You can ask Wilson how he makes the music sound this beautiful, and he’ll tell you something technical about the amount of bow-hair that players place on strings, or the importance of a precise beat. You won’t get much out of the cellist Sheku Kanneh-Mason, either. However well you might think you have the measure of Kanneh–Mason (and for my money, the fuss that’s surrounded him since he won BBC Young Musician in 2016 is largely justified), the truth is that he’s still a student, and his emerging musical personality is infinitely more interesting than the media narrative might lead you to expect. Press releases, being press releases, have compared him to Jacqueline du Pré. Actually, his sound — wide-grained, sweet, unaffectedly articulate — has more in common with the cellists of Vaughan Williams’s era: players like Beatrice Harrison, who duetted with a nightingale and whom Kanneh-Mason has confessed to admiring.

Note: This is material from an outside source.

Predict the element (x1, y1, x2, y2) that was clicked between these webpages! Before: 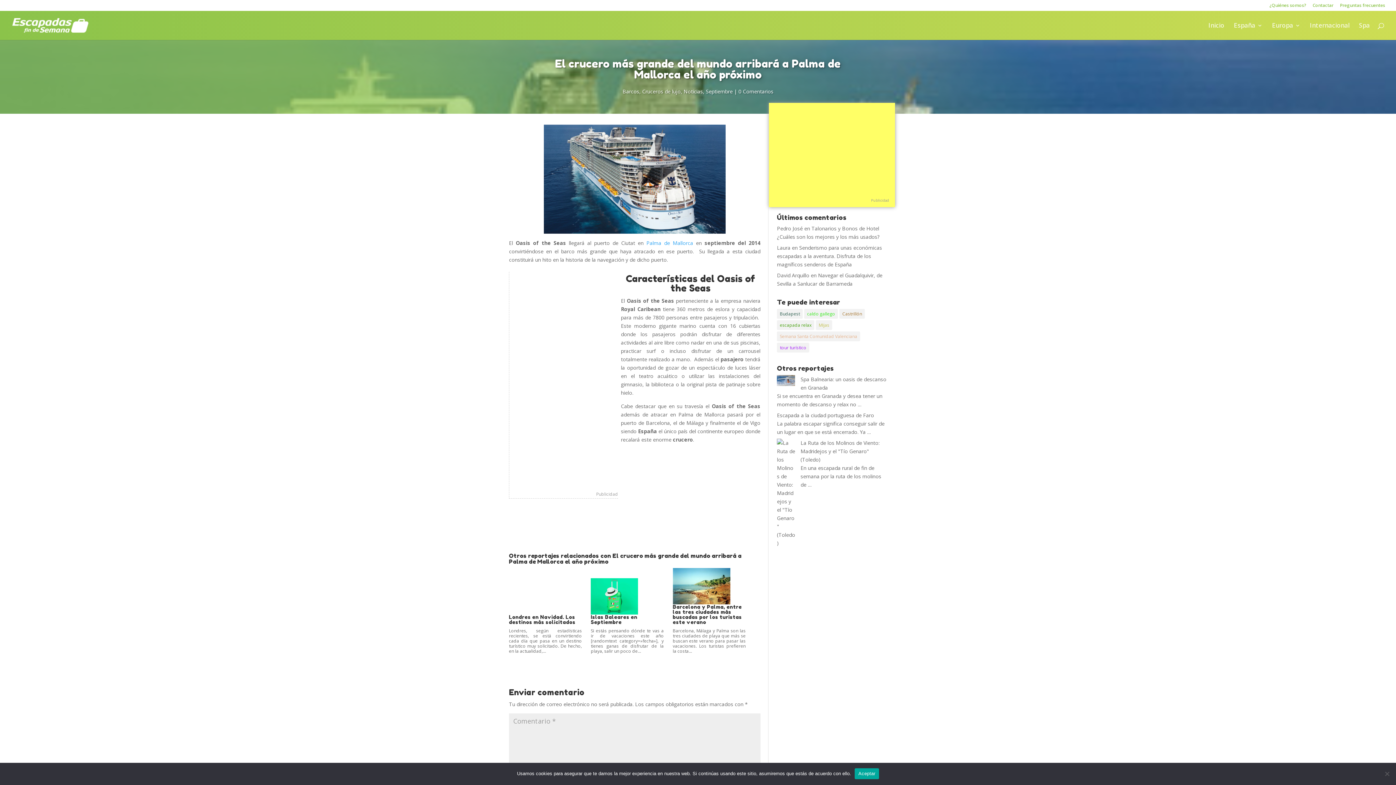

Anyway, he was the soloist with Wilson and the Philharmonia in the first half of this online concert. They played Saint-Saëns’ First Cello Concerto, and if you’re sceptical about either artist, my advice is to listen and then see if you don’t think this is as lovable and as eloquent a performance as you’ve ever heard. Art tackles social distance and for once, actually wins. It’s practically chamber music. Then click on the donation link and bung the Philharmonia a few quid because believe me, they need it.

The BBC, meanwhile, relocated its series of live lunchtime recitals to City Halls, Glasgow. There’s still no audience, and if these excellent concerts failed to generate the social media buzz that they did at the Wigmore Hall in June, one might perhaps see that as a harbinger of returning normality. The bass-baritone Michael Mofidian and pianist Julia Lynch performed songs by Tchaikovsky, Ravel and Vaughan Williams, and as with most radio song recitals, about 20 per cent of the words (even the English ones) were comprehensible. Still, you could certainly enjoy the sound the performers made — soaring, rich and expansive, making the most of the empty hall.

On Friday the percussionist Colin Currie took the same slot, and like Wilson, he’s a sonic conjuror. A solo vibraphone passage from Per Norgard’s I Ching was alternately mellow and piercing, sometimes within the same note. But in a programme that included music by Kevin Volans, Toshio Hosokawa and Bryce Dessner, a little post-minimalist pattern-making went a long way. In the middle of it all, a flaring, iridescent nebula of unconstrained imagination, was Vibra–Elufa, a study from Stockhausen’s Licht. Stockhausen, famously, came from the Sirius star-system, which spares me the embarrassment of suggesting, in the summer of 2020, that some of the best stuff out there really is — still — the work of mad, dead German males.